String: zcat jobs newgrp mv qhold tty uux mkfifo
Panagram? true
Words? 8
Length? 33
Dupes? 7

Let’s start with the easy stuff:

#!/usr/bin/ruby

# removed c99 fort77 m4
words = %w[ admin alias ar asa at awk basename batch bc bg cal cat cd
            cflow chgrp chmod chown cksum cmp comm command compress cp
            crontab csplit ctags cut cxref date dd delta df diff 

dirname
du echo ed env ex expand expr false fc fg file find fold
fuser gencat get getconf getopts grep hash head iconv id
ipcrm ipcs jobs join kill lex link ln locale localedef
logger
logname lp ls mailx make man mesg mkdir mkfifo more mv
newgrp
nice nl nm nohup od paste patch pathchk pax pr printf prs
ps
pwd qalter qdel qhold qmove qmsg qrerun qrls qselect qsig
qstat qsub read renice rm rmdel rmdir sact sccs sed sh
sleep
sort split strings strip stty tabs tail talk tee test time
touch tput tr true tsort tty type ulimit umask unalias
uname
uncompress unexpand unget uniq unlink uucp uudecode
uuencode
uustat uux val vi wait wc what who write xargs yacc zcat ]
words_line = words.join(" ")

# ...

This code begins by filling an Array with the Posix utilities, except
for the
three that contain digits in their names. Everyone dropped these to
keep things
simple. Note that the words are also joined to form one long line of
utility
names.

Next we need to enhance String a bit with some capabilities we will need
to do
our work:

# ...

class String
  def letters(&block)
    scan(/[a-z]/, &block)
  end

  def pangram?
    letters.uniq.length == 26
  end

  def duplicated_letters
    seen = Hash.new { |found, char| found[char] = 1; 0 }
    letters.inject(0) { |sum, l| sum + seen[l] }
  end
end

# ...

We will need easy access to an Array of letters (without the spaces), so
a
simple wrapper is created over scan(). From there we can check pangram
status
by ensuring that we have 26 unique letters. Finally, when printing
statistics
it would be nice to be able to see how many letters are duplicates, so
we add a
method for that too.

Now the code builds up some handy constants in preparation for the
search:

# ...

OCCURRENCE = Hash.new { |counts, char| counts[char] = 0 }
words_line.letters { |char| OCCURRENCE[char] += 1 }

WORDS_LENGTH = words_line.delete(" ").length

# ...

Here we see the OCCURRENCE Hash being filled. It will be the key to the
search
algorithm. The Hash is simply a count of how many times each letter is
present
in all of the names. “e” appears the most at a count of 62 times and
“z” is
present only once.

Another constant is filled with the overall character count.

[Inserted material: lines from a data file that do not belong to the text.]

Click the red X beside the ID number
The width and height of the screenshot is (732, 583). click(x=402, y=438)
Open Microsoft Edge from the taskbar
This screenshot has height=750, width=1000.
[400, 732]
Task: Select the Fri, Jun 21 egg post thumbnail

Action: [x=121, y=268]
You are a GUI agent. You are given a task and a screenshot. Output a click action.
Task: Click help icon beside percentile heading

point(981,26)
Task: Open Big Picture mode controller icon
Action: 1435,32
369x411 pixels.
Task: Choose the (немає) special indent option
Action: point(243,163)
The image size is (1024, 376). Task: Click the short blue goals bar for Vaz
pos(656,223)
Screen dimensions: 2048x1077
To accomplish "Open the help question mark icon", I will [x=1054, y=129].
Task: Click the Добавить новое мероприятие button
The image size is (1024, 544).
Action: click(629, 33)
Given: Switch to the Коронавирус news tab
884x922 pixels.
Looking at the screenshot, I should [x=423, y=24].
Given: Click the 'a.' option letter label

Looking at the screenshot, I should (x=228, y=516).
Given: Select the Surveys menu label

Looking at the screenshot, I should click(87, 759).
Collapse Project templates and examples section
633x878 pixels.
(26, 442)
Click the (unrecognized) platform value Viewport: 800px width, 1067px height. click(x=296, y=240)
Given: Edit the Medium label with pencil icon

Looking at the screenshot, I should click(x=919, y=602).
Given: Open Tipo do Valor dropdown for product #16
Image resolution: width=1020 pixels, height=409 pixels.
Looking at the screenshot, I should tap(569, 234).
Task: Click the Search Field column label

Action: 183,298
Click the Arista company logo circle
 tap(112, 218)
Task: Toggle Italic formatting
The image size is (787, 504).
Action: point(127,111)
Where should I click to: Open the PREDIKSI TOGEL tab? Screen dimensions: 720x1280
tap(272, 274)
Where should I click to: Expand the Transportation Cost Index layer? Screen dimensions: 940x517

Here’s a method used to print statistics when we have our answer:

# ...

def stats(line)
  puts "String: #{line}"
  puts "Pangram? #{line.pangram?}"
  puts "Words? #{line.split.length}"
  puts "Length? #{line.delete(' ').length}"
  puts "Dupes? #{line.duplicated_letters}"
end

# ...

I think that one is pretty self documenting.

We’re finally ready for the primary search algorithm and here it comes:

# ...

=begin
 Suitability should be determined by
  * least number of letters takes out the length of the computer
  * no used letters
  * no duplicates
=end
def suitability(value, line)
  amount, used = 0, ""

  value.letters do |char|
    amount += if used.include?(char) || line.include?(char)
      -OCCURRENCE[char]
    else
      WORDS_LENGTH / OCCURRENCE[char]
    end
    used << char
  end

  amount
end

# ...

This method grades the passed value for inclusion in the line. Each
letter is
scored, creating an overall suitability rating for this value.

If the letter is already in the line or the letters we have seen so far
from
this value, the OCCURRENCE value for that letter is tacked onto the
score as a
penalty. This ensures the duplicates, especially of common letters, are
costly
so the code will try to avoid them.

If this is the first time the letter has been encountered, the score is
the
OCCURRENCE for that letter divided into the total letter count. This
makes it
valuable for the code to place letters like the “z” early on, since we
don’t
have any choices on that one and thus will also need to accept the
letters it
comes with.

Here’s the final piece of the puzzle, where we see suitability() put to
work:

# ...

line = ""

until line.pangram?
  words.sort! do |x, y|
    suitability(y, line) <=> suitability(x, line)
  end

  line += "#{words.shift} "
end

stats line

The process is easy to follow here. First an empty line is created.
Then we
loop until the line has become a pangram. At each step, the utility
list is
sorted by suitability() and the best word added to the line. Just
before exit,
the program dumps the statistics as the result.

My thanks to all you pangram hunters. As always you taught me clever
new tricks
in optimization.

Tomorrow we’ll play with the king of pathfinding algorithms…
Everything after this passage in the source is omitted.